A Paris architect in his forties driving to a meeting at Rennes, Pierre had quarreled with his lover Hélène the previous night. They were due to leave together for a job he was offered in Tunis but he hadn't signed the documents. But he had agreed to take his teenage son Bertrand, who lived with his estranged wife Catherine, for a holiday in the family's holiday home on the Île de Ré. Stopping at a café, he wrote to Hélène calling everything off, but did not post the letter. Driving past a wedding, he decides that the letter was quite wrong and he should marry Hélène.
Rushed to hospital in Le Mans, he does not recover. As his widow, Catherine is given his effects, including the unsent letter to Hélène. Catherine is reading it by the window when she sees Hélène running to reach Pierre's bedside. She tears the letter to pieces, and Hélène is told by a nurse that she is too late.
Cast
- Michel Piccoli as Pierre Bérard
- Romy Schneider as Hélène Haltig
- Gérard Lartigau as Bertrand Bérard
- Lea Massari as Catherine Bérard
- Jean Bouise as François
- Boby Lapointe as driver of the animal van
- Hervé Sand as truckdriver
- Isabelle Sadoyan as nurse
- Jacques Richard as ambulance nurse
- Betty Beckers as female hitchhiker
- Dominique Zardi as male hitchhiker
- Gabrielle Doulcet as Guitte
- Henri Nassiet as Pierre's father
- Claude Confortès as doctor
- Marie-Pierre Casey as postal worker
- Marcelle Arnold as Hélène's mother
- Jean-Pierre Zola as Hélène's father
Production
Release and reception
The film was released by Compagnie Française de Distribution Cinématographique in France and Columbia Pictures in the United States.Variety said that "directorial tact and visual solidity, fine, sensitive playing and observant characterization give an engrossing tang to this familiar tale", and added that the film "builds interest without resort to flashy sentiments or intellectual palaver." Time Out remarked that while it's "difficult to make a film about banality without being boring in the process, but Sautet all but pulls it off, thanks to a beautifully understated performance from Piccoli." The [New York Times] reviewer was more critical, saying, "I should mind this syrup less if Sautet showed more of a conscience in serving it—if the relationships seemed to have been felt rather than merely displayed" but added "Piccoli is the only reasonable point of interest" in the film.

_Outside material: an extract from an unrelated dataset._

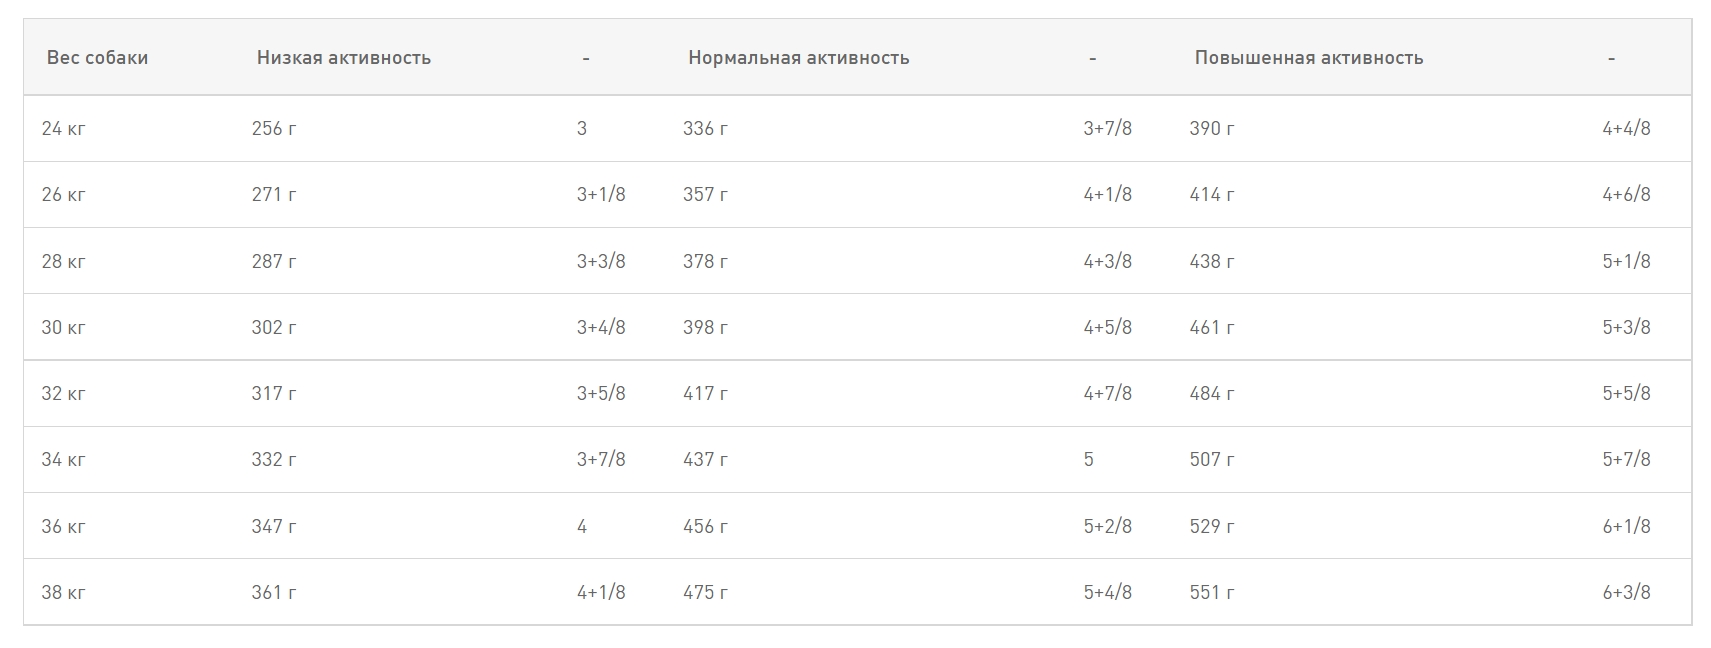Viewport: 1711px width, 648px height.
Task: Click the '390 г' high activity cell
Action: (x=1212, y=128)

The film won the 1969 Louis Delluc Prize, and had 2,959,682 admissions in France, making it the eighth highest earning film of 1970.
Anthony Lane in The New Yorker, previewing the film for a 2009 revival, wrote that it contained one of Piccoli's "gravest performances". "Sautet's portrait of prickly love", Lane considered inferior to Godard's in Contempt ; however, "the leading man holds our gaze: lean, confident, and manly, removing his cigarette only to speak his lines, yet profoundly pained by the sense of a life that has veered off course".